Transcribe each record exactly; skip any picture.

^^^^

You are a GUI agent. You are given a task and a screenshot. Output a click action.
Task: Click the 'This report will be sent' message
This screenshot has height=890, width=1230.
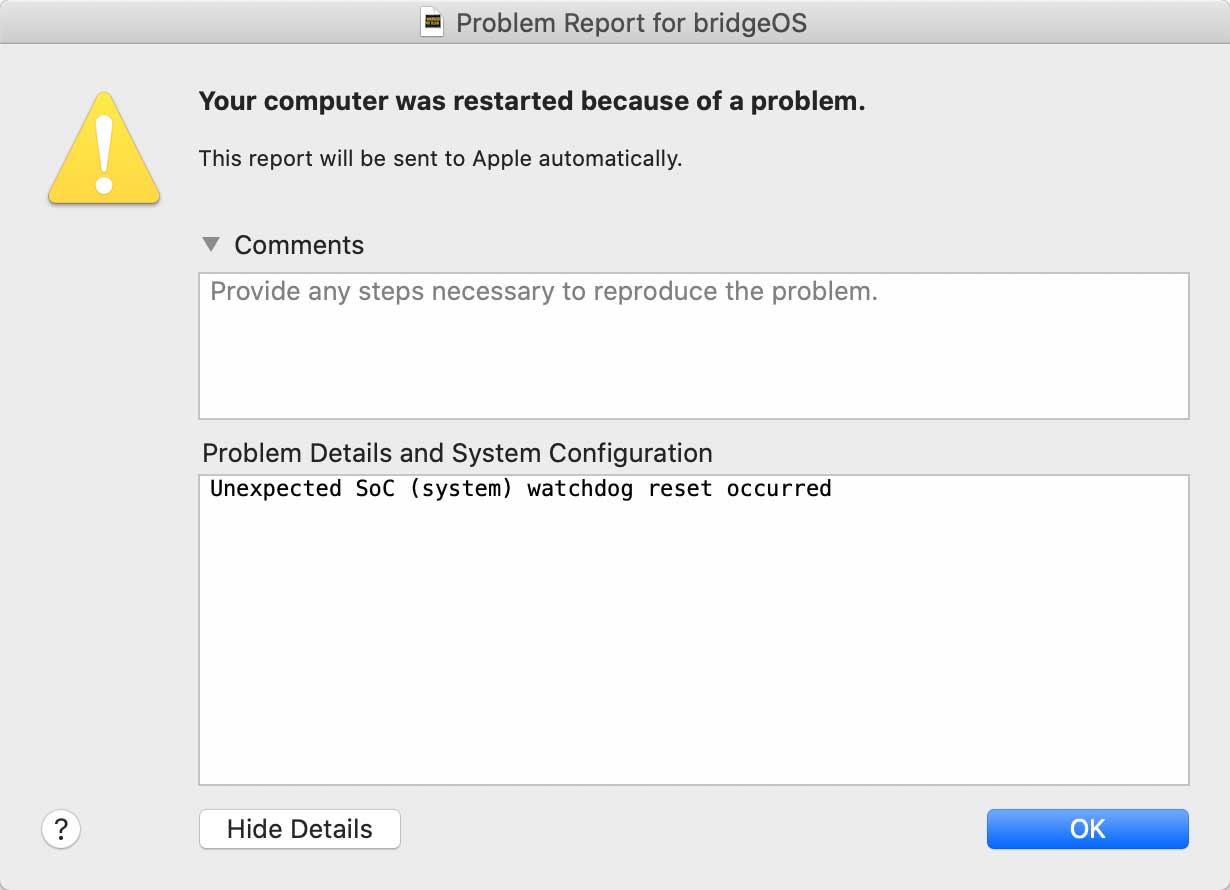(440, 158)
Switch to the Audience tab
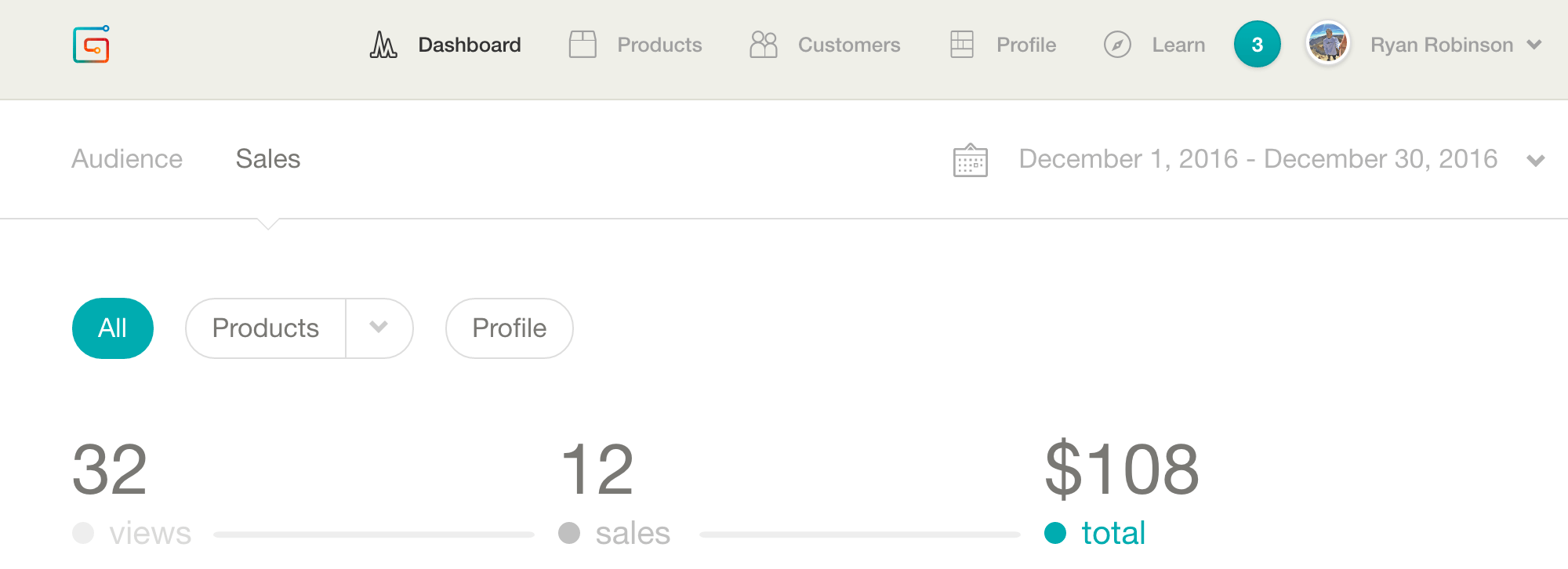Image resolution: width=1568 pixels, height=569 pixels. tap(127, 159)
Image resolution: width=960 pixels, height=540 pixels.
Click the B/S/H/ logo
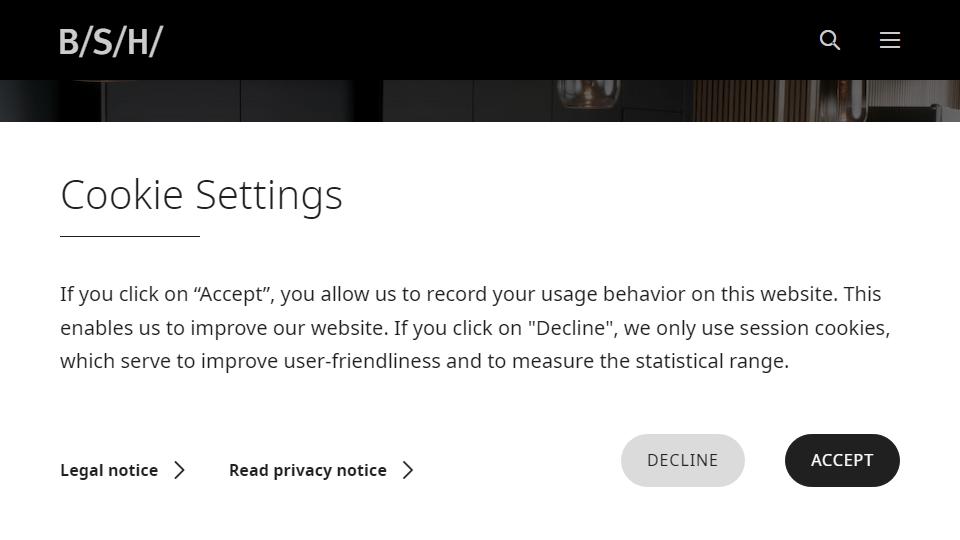(111, 41)
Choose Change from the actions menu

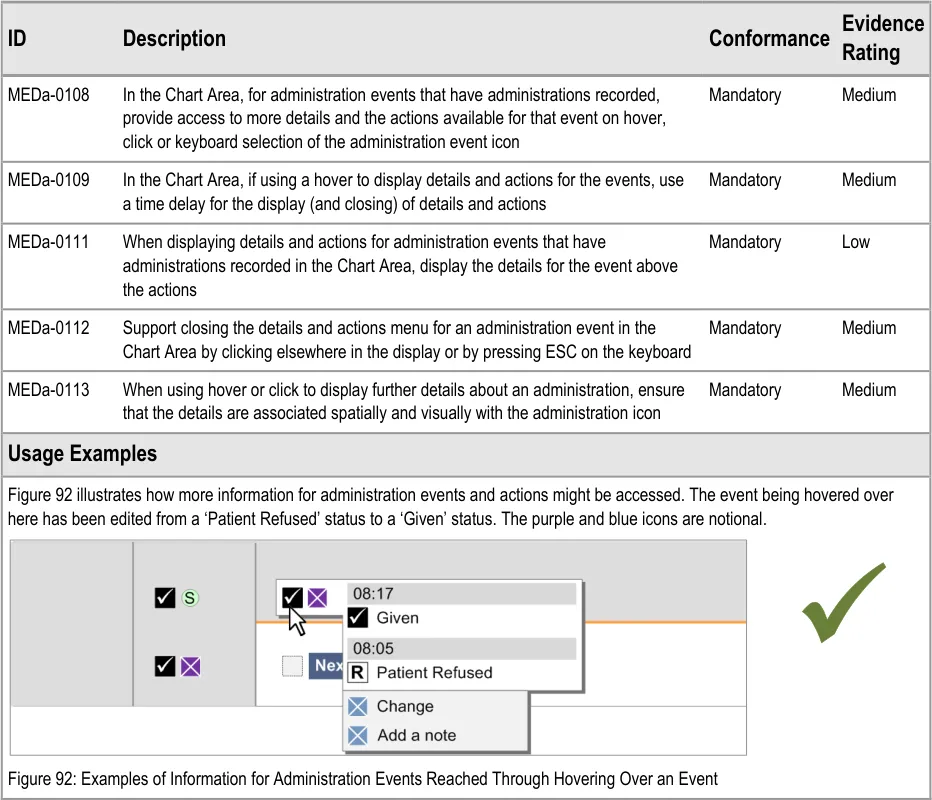[405, 706]
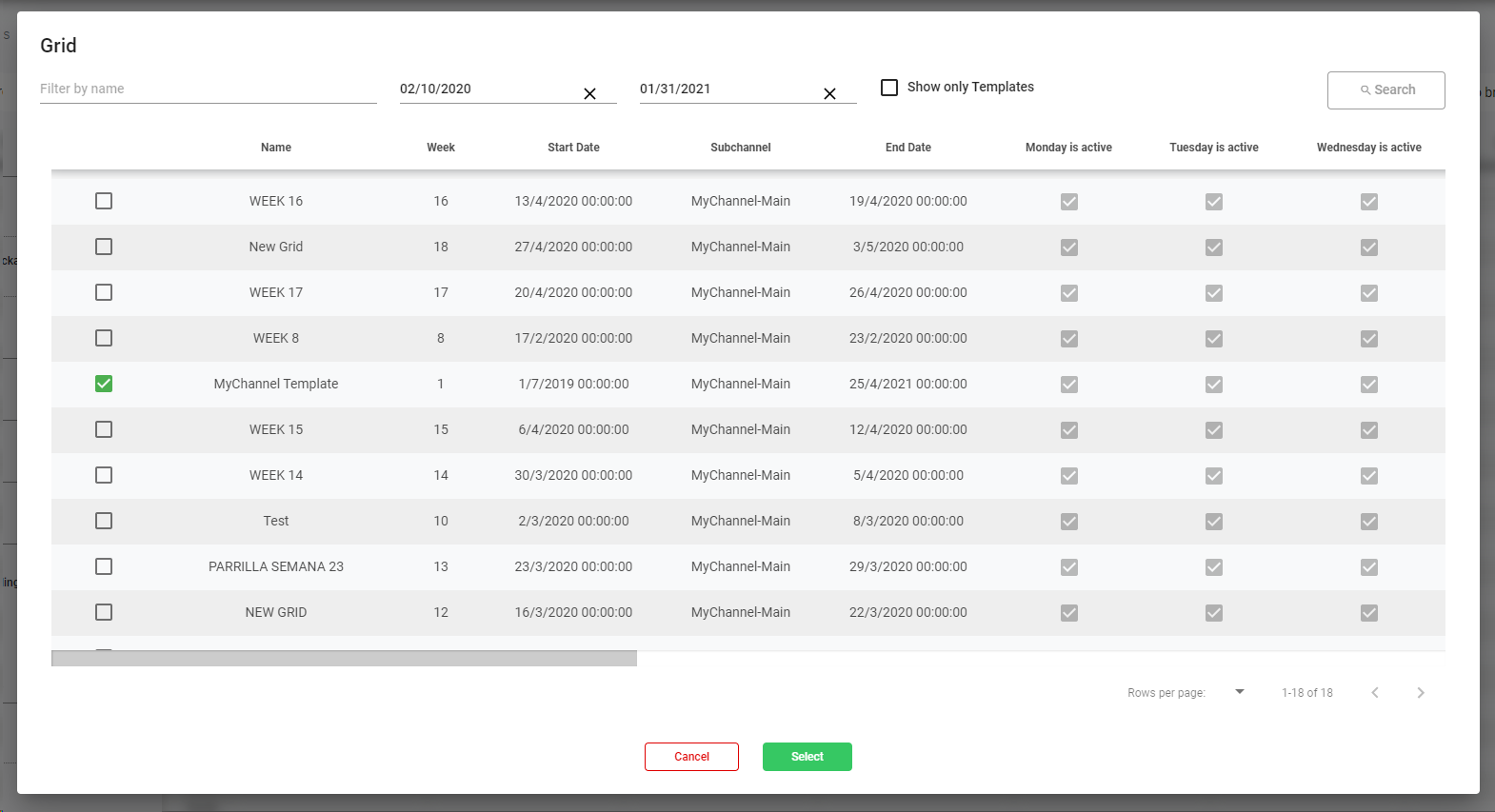The height and width of the screenshot is (812, 1495).
Task: Tick the PARRILLA SEMANA 23 row checkbox
Action: pyautogui.click(x=104, y=566)
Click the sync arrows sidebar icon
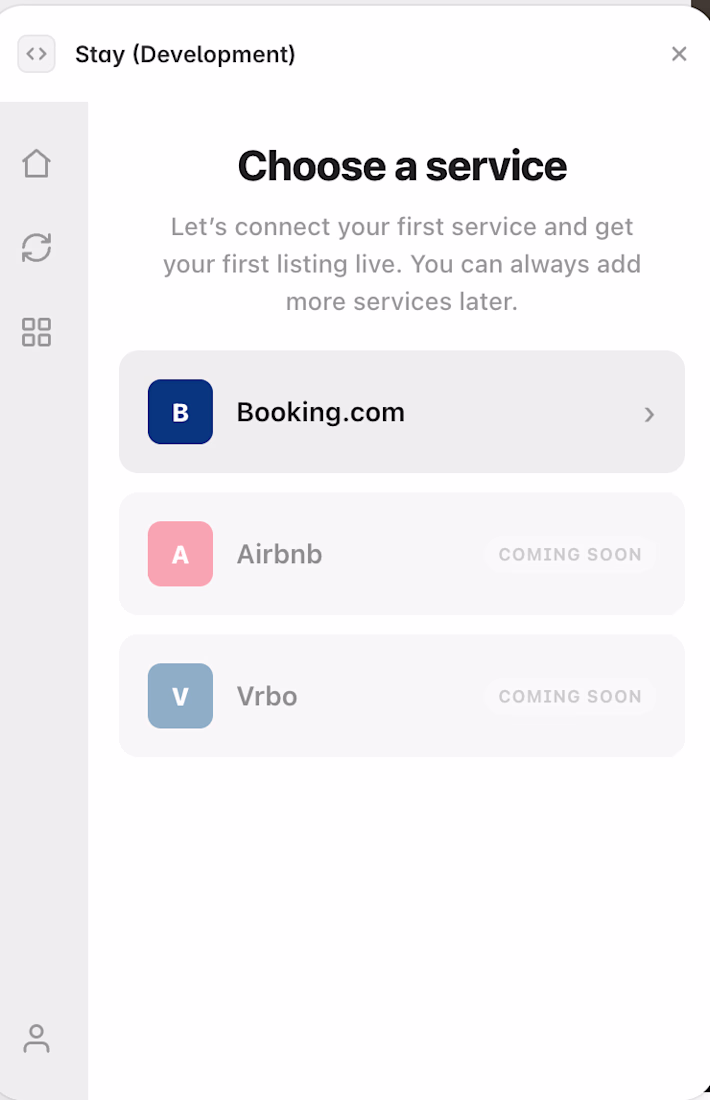Viewport: 710px width, 1100px height. point(36,248)
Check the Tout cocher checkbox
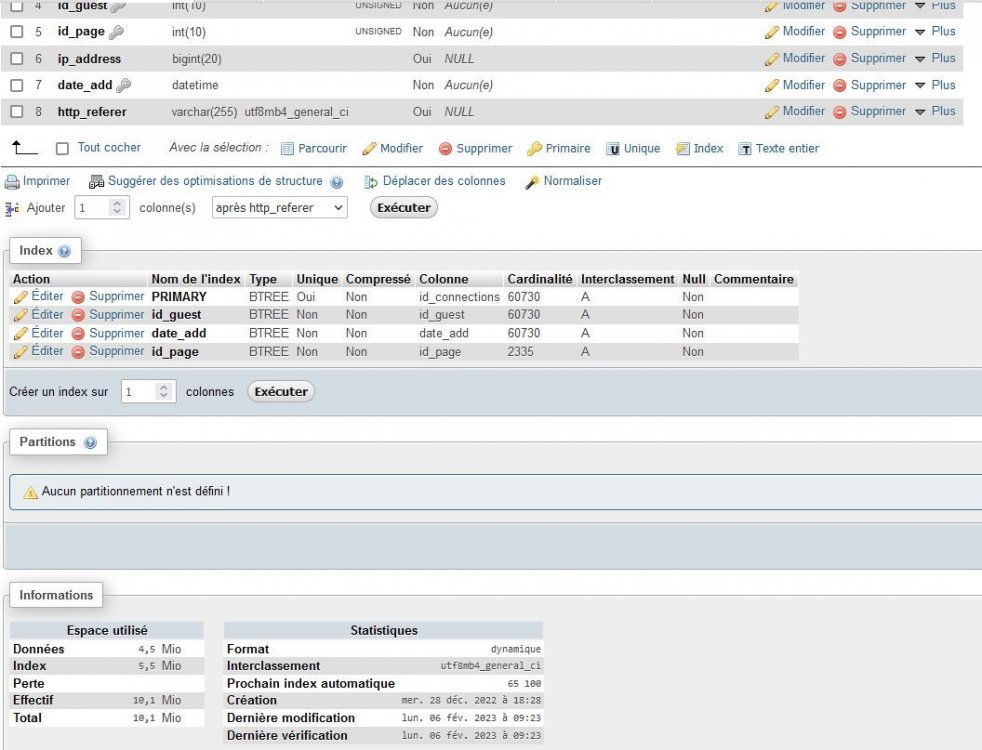Image resolution: width=982 pixels, height=750 pixels. 62,149
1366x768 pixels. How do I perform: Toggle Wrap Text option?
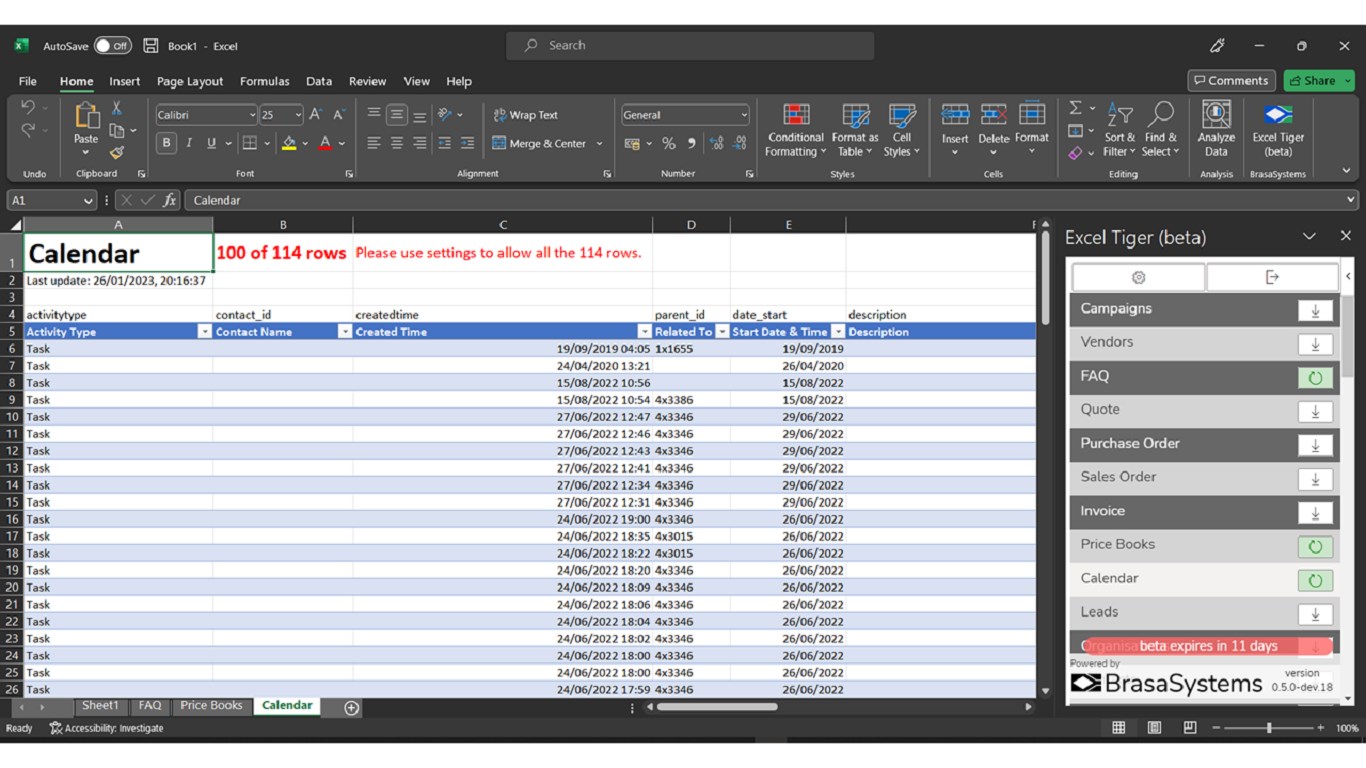525,115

^^^^

**RESULT BELOW**
You are a GUI agent. You are given a task and a screenshot. Output a click action.
Task: Click the 'This report will be sent' message
This screenshot has height=890, width=1230.
(440, 158)
Switch to the Audience tab
Image resolution: width=1568 pixels, height=569 pixels. tap(127, 159)
Image resolution: width=960 pixels, height=540 pixels.
Click the B/S/H/ logo
(111, 41)
Choose Change from the actions menu

[405, 706]
The height and width of the screenshot is (812, 1495).
Task: Tick the PARRILLA SEMANA 23 row checkbox
Action: pyautogui.click(x=104, y=566)
Click the sync arrows sidebar icon
Viewport: 710px width, 1100px height. point(36,248)
Check the Tout cocher checkbox
Image resolution: width=982 pixels, height=750 pixels. 62,149
1366x768 pixels. How do I perform: Toggle Wrap Text option?
525,115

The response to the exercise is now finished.